• **THE DATA**:
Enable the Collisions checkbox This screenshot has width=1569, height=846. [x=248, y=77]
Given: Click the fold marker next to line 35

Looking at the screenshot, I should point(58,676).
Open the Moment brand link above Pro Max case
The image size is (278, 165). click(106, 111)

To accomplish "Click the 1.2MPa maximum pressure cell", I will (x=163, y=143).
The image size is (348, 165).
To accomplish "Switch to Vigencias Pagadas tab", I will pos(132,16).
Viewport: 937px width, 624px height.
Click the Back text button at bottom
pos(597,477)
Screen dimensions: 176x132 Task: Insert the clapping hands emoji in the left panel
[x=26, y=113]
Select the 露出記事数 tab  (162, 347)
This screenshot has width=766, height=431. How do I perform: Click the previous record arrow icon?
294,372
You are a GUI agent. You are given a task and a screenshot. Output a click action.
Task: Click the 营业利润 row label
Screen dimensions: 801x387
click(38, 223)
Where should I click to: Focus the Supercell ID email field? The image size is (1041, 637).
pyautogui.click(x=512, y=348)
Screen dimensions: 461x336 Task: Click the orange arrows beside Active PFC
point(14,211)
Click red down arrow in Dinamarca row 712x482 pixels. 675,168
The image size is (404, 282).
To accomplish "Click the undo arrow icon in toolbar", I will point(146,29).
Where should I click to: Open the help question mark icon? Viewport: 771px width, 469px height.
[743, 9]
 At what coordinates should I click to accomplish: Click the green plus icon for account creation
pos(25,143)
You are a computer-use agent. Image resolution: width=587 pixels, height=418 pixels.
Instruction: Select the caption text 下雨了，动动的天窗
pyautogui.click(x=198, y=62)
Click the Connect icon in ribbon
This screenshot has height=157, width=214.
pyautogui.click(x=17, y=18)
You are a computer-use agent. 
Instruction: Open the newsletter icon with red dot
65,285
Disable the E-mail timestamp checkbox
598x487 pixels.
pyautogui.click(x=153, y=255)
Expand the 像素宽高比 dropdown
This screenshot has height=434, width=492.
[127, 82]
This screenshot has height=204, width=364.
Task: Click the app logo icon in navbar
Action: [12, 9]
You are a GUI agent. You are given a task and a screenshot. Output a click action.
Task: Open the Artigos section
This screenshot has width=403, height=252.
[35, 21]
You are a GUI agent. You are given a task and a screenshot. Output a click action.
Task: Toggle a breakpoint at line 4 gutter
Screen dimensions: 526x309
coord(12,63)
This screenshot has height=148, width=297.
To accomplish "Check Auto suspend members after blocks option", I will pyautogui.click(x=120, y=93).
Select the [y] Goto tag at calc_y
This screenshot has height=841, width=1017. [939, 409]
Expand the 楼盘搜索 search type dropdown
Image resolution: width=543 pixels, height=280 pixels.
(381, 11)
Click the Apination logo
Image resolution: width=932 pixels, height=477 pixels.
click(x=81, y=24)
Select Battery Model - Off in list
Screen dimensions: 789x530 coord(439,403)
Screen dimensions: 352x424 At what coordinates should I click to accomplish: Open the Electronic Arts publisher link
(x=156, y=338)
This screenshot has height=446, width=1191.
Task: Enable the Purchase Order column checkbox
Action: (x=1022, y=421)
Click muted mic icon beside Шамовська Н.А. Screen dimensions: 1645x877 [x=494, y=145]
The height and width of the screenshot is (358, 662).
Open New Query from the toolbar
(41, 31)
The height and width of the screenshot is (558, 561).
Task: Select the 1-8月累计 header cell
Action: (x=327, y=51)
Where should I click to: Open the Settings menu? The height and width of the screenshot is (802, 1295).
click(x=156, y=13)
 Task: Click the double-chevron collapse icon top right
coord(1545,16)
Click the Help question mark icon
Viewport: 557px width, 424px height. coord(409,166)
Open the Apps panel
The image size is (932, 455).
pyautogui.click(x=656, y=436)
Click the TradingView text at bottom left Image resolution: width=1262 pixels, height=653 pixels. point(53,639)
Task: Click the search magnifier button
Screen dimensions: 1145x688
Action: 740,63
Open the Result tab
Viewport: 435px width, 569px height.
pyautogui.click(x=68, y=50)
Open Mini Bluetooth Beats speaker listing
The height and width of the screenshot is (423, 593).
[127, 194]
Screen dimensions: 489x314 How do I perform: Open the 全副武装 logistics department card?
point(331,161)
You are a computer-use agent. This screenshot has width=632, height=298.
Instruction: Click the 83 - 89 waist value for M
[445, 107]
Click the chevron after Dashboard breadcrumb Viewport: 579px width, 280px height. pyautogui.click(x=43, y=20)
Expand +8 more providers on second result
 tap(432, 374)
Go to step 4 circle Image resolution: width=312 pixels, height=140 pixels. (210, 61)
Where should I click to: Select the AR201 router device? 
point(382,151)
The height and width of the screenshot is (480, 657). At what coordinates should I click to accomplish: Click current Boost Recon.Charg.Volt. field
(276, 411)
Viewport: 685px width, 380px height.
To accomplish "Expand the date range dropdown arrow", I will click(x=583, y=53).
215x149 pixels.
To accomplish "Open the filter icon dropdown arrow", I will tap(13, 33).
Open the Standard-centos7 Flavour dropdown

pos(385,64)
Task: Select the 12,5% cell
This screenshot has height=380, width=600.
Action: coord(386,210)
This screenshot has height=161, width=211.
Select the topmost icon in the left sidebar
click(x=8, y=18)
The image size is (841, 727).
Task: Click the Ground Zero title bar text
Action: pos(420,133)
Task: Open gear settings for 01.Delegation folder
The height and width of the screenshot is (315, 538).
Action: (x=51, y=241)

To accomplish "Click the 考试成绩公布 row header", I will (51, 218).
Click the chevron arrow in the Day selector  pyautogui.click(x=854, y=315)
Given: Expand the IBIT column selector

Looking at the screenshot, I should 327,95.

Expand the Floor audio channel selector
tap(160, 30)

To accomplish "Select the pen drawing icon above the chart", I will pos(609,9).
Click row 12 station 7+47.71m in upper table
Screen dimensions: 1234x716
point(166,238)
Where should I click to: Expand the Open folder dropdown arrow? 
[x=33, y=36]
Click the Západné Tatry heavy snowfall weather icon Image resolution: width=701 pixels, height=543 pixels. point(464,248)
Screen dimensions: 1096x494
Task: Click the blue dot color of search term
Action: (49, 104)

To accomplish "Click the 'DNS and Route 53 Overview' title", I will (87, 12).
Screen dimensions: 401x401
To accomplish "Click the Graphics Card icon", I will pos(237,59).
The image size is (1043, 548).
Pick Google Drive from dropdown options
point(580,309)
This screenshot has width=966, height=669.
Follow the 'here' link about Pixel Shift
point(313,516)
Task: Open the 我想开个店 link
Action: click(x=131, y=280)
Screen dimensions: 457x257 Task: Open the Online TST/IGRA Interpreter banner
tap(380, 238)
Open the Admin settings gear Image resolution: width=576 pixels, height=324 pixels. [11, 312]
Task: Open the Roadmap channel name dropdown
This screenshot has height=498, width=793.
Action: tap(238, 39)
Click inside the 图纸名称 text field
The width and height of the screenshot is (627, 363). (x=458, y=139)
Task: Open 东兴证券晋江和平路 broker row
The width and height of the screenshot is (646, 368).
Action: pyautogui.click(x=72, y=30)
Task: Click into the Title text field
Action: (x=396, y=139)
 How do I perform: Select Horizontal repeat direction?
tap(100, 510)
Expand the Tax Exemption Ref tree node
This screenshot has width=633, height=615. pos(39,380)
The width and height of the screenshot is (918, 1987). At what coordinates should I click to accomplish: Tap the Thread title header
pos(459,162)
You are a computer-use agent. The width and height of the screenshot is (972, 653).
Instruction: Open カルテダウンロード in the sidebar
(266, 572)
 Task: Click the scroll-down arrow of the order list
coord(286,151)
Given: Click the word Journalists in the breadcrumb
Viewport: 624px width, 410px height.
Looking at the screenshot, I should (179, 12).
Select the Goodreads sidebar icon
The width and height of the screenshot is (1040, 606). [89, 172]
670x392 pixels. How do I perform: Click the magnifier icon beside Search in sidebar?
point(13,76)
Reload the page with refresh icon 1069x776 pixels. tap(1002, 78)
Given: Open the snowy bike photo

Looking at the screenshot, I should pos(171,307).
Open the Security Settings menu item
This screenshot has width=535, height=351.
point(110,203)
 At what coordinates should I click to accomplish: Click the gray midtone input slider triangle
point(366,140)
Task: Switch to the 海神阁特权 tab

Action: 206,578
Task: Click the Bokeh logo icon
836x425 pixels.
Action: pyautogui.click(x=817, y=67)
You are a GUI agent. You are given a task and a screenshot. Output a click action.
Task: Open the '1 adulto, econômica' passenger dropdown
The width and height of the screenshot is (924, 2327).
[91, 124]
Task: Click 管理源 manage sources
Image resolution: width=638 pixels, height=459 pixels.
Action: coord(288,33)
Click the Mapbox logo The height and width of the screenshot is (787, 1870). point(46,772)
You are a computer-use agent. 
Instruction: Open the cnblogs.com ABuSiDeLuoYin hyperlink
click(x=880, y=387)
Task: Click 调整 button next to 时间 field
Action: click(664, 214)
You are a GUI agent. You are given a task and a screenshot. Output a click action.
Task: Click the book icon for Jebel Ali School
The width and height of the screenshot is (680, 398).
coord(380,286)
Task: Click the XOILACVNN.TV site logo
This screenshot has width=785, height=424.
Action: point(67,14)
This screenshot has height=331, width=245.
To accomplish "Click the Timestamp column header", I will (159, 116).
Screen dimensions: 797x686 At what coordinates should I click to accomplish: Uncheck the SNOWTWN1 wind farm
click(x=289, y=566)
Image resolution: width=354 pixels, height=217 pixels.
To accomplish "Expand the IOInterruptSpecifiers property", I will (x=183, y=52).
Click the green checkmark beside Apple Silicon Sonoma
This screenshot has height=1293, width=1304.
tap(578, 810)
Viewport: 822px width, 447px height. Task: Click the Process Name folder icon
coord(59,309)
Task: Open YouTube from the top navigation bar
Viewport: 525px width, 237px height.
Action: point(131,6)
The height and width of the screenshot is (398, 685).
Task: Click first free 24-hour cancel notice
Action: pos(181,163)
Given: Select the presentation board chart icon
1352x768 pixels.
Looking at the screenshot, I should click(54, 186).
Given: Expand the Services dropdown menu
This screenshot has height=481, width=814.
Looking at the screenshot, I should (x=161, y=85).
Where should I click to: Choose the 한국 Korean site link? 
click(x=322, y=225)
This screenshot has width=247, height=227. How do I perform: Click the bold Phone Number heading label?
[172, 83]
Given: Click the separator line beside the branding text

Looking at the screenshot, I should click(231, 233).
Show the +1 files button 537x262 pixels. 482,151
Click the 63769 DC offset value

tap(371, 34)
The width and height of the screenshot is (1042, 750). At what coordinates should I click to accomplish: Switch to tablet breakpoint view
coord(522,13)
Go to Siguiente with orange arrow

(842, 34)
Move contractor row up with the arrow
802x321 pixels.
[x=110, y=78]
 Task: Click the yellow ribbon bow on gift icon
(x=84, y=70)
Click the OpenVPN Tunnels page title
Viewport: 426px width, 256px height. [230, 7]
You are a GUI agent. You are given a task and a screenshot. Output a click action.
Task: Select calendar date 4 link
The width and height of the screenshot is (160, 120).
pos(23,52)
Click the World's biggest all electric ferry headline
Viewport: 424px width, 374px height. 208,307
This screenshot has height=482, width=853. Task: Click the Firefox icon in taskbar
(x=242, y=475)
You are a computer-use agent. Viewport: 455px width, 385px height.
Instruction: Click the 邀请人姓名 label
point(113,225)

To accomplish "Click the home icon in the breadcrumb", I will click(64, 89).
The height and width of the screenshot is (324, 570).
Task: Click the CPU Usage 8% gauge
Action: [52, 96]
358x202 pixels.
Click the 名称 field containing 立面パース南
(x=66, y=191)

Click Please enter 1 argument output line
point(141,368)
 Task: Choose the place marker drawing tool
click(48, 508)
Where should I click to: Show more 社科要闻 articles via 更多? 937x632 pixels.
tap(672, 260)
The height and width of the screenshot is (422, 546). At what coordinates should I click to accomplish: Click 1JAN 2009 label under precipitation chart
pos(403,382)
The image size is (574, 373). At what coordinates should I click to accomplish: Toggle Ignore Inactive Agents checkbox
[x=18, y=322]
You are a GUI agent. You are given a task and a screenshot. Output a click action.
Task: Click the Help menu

• **ABOUT THIS TASK**:
Going back to the entries above, set down exactly the lines that begin at the one with "Expand the 像素宽高比 dropdown" and end at the one with "This screenshot has height=148, width=297.", both included, and nothing else.

• **RESPONSE**:
Expand the 像素宽高比 dropdown
This screenshot has height=434, width=492.
[127, 82]
This screenshot has height=204, width=364.
Task: Click the app logo icon in navbar
Action: [12, 9]
You are a GUI agent. You are given a task and a screenshot. Output a click action.
Task: Open the Artigos section
This screenshot has width=403, height=252.
[35, 21]
You are a GUI agent. You are given a task and a screenshot. Output a click action.
Task: Toggle a breakpoint at line 4 gutter
Screen dimensions: 526x309
coord(12,63)
This screenshot has height=148, width=297.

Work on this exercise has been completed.